Lists Home |
Date Index |
I'm working on an implementation of XInclude  for Xerces2-J. I've come
across several limitations of stream-based APIs in implementing XInclude:
(1) When attributes with references to unparsed entities or notations are
encountered in included documents, these unparsed entities and notations
must be added to the [unparsed entities] and [notations] properties of the
document information item, as defined in the XML Infoset specification ,
. In SAX, this means sending DTD events. SAX specifies that no DTD
events can be sent after the endDTD/startElement event. However, there is
no way of knowing which unparsed entities and notations must be sent until
after element events start being processed. Thus, we would be unable to
properly update the properties of the document information item.
(2) The XInclude spec allows document fragments to be included using
XPointer  paths. These create lots of problems with stream-based
processing. For instance, an XML document could include a fragment of
itself which has already been processed, and unless the document stream can
be re-opened and reparsed, that information is not available.
At the moment, it is possible to implement XInclude in SAX, as long as
unparsed entities, notations and XPointer fragments are not used. If the
restrictions on "out of order" DTD events are relaxed in SAX, (1) could be
solved. Otherwise, the only way to solve (1) and (2) in a stream-based API
is to buffer all of the events in all documents, so that operations could
be done on the infoset as a whole.

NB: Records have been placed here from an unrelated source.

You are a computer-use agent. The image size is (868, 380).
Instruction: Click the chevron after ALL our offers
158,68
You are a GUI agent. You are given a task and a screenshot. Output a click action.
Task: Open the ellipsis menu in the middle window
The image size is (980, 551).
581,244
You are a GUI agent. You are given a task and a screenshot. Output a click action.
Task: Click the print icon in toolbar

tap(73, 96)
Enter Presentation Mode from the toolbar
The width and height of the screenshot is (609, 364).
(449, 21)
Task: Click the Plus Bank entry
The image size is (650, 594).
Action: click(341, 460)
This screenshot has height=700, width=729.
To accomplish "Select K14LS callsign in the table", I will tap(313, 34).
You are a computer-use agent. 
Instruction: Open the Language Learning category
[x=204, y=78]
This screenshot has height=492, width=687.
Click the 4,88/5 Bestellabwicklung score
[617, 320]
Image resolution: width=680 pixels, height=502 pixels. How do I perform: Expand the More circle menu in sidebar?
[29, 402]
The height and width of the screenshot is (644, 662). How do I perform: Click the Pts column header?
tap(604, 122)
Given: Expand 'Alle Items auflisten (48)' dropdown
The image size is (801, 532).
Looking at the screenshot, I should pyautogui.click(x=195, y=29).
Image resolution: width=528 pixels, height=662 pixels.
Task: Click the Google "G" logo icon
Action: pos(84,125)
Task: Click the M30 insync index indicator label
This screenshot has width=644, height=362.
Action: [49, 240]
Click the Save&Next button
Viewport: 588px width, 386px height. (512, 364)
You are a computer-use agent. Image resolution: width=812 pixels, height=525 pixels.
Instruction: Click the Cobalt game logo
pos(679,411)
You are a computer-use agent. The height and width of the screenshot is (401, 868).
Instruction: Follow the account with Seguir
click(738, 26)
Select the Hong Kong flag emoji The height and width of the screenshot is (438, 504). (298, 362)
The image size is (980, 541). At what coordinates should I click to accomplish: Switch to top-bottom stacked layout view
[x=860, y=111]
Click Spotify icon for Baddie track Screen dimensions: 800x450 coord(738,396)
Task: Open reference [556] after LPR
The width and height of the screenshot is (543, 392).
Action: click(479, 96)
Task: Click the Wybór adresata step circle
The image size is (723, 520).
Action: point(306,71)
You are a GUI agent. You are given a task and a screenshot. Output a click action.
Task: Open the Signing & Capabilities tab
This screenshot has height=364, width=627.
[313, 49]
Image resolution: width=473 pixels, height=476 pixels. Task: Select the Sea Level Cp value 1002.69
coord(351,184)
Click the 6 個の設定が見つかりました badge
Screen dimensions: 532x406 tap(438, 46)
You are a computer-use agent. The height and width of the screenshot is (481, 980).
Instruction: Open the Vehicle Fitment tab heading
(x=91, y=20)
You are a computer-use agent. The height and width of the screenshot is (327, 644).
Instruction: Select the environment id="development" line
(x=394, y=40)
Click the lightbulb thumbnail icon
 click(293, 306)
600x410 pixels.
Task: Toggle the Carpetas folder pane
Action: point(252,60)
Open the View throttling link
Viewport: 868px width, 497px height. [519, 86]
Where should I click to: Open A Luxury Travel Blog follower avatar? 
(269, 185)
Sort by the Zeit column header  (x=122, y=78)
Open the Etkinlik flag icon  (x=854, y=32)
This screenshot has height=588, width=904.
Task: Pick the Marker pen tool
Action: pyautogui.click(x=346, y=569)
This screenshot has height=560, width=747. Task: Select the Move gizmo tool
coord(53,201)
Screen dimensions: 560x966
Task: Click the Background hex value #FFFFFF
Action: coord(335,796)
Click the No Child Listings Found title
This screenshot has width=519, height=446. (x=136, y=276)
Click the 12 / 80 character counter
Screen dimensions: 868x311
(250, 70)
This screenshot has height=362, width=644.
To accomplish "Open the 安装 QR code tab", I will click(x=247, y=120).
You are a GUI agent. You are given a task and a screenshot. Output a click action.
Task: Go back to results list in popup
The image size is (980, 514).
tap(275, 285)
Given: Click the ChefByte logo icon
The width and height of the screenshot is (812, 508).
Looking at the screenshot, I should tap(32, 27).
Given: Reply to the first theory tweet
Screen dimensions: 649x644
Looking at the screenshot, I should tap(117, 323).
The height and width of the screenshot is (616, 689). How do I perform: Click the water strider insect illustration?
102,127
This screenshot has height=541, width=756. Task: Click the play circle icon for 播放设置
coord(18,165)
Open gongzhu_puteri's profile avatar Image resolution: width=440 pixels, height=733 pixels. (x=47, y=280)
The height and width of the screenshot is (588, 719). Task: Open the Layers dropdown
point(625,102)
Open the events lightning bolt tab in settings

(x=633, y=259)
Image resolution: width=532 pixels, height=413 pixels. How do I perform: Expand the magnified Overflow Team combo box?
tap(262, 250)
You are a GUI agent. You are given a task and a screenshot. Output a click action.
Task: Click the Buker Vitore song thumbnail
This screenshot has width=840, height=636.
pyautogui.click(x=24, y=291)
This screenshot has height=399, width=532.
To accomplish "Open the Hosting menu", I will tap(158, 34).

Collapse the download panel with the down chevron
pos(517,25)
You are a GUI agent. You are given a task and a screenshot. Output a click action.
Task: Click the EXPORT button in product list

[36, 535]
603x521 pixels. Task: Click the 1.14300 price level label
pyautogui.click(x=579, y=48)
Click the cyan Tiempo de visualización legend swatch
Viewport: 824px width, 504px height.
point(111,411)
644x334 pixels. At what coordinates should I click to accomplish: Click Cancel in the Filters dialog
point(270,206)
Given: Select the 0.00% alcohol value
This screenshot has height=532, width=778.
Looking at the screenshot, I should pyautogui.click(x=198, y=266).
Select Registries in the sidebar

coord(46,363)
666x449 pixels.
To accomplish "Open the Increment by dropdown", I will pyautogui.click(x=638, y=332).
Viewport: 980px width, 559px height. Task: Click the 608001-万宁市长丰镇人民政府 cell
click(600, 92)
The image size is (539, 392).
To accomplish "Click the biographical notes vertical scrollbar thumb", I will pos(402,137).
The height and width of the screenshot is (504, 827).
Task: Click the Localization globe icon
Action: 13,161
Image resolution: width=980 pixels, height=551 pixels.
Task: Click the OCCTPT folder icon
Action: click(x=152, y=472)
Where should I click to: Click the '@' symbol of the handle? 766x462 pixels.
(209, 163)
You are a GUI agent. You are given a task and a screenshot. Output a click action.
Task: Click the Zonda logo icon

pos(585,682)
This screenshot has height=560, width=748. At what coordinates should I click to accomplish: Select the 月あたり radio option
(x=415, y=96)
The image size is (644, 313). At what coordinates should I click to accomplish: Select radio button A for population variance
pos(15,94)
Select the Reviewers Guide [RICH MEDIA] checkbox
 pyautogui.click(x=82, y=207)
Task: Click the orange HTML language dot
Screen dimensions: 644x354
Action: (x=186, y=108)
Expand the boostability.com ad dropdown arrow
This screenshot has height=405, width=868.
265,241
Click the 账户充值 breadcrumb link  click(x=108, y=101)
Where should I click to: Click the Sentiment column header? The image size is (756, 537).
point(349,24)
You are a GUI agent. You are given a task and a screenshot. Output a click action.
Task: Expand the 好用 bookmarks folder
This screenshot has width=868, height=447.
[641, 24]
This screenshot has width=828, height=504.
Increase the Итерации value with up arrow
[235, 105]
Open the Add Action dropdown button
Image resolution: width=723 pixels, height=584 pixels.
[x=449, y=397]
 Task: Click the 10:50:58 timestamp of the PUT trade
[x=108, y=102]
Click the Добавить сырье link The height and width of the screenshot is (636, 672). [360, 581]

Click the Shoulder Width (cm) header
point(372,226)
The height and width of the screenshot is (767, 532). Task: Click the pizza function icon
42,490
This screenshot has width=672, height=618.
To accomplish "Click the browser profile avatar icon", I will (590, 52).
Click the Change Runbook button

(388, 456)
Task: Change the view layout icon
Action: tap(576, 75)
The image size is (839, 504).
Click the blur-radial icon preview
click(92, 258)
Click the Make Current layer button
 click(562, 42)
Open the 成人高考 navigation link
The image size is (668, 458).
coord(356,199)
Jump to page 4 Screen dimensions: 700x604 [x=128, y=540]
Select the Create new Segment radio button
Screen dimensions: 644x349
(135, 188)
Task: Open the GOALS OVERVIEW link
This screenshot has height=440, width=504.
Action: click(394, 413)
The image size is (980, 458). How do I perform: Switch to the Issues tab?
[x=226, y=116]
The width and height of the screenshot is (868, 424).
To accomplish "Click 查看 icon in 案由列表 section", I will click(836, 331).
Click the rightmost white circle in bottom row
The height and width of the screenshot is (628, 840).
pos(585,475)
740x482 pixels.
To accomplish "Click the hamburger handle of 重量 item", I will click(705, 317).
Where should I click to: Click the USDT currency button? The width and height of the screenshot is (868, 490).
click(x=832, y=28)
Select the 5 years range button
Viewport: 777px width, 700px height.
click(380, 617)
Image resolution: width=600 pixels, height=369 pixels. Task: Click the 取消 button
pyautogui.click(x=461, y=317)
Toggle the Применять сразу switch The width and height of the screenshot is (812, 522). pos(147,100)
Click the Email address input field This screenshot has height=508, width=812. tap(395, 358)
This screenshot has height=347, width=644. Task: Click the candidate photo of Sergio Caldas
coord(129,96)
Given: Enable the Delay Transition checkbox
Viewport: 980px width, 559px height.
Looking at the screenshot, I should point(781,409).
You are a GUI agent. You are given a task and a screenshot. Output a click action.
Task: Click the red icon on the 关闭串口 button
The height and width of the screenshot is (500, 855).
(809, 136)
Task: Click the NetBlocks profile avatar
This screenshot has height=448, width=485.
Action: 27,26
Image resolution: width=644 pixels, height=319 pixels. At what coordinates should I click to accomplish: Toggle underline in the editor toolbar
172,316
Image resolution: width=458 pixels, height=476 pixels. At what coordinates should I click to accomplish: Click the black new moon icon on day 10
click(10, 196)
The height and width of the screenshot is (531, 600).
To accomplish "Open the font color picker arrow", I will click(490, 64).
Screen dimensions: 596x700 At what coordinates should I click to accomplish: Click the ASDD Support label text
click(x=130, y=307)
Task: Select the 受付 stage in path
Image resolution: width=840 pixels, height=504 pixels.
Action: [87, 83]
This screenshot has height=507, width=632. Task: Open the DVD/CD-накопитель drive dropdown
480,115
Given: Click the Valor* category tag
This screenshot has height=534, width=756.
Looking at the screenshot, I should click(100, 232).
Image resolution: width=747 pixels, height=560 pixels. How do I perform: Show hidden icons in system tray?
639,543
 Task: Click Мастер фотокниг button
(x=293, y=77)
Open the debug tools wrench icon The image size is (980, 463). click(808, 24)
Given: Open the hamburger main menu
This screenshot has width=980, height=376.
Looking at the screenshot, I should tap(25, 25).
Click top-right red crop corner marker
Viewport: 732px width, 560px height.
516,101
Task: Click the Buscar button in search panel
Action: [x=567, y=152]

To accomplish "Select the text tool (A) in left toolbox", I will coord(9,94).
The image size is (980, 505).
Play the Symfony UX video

I think we can agree that this is not a
pleasant solution, and defeats the purpose of a streaming API.
My team and I thought it would be best to bring this up with the SAX
community, so that the issue of XInclude support with SAX is made public.
Perhaps the restriction on DTD events in the SAX API could be adjusted to
account for the possibility of unparsed entity and notation events occuring
after the end of the DTD events?
How much demand is there for XInclude in the SAX community?
XML Parser Team
Toronto IBM Lab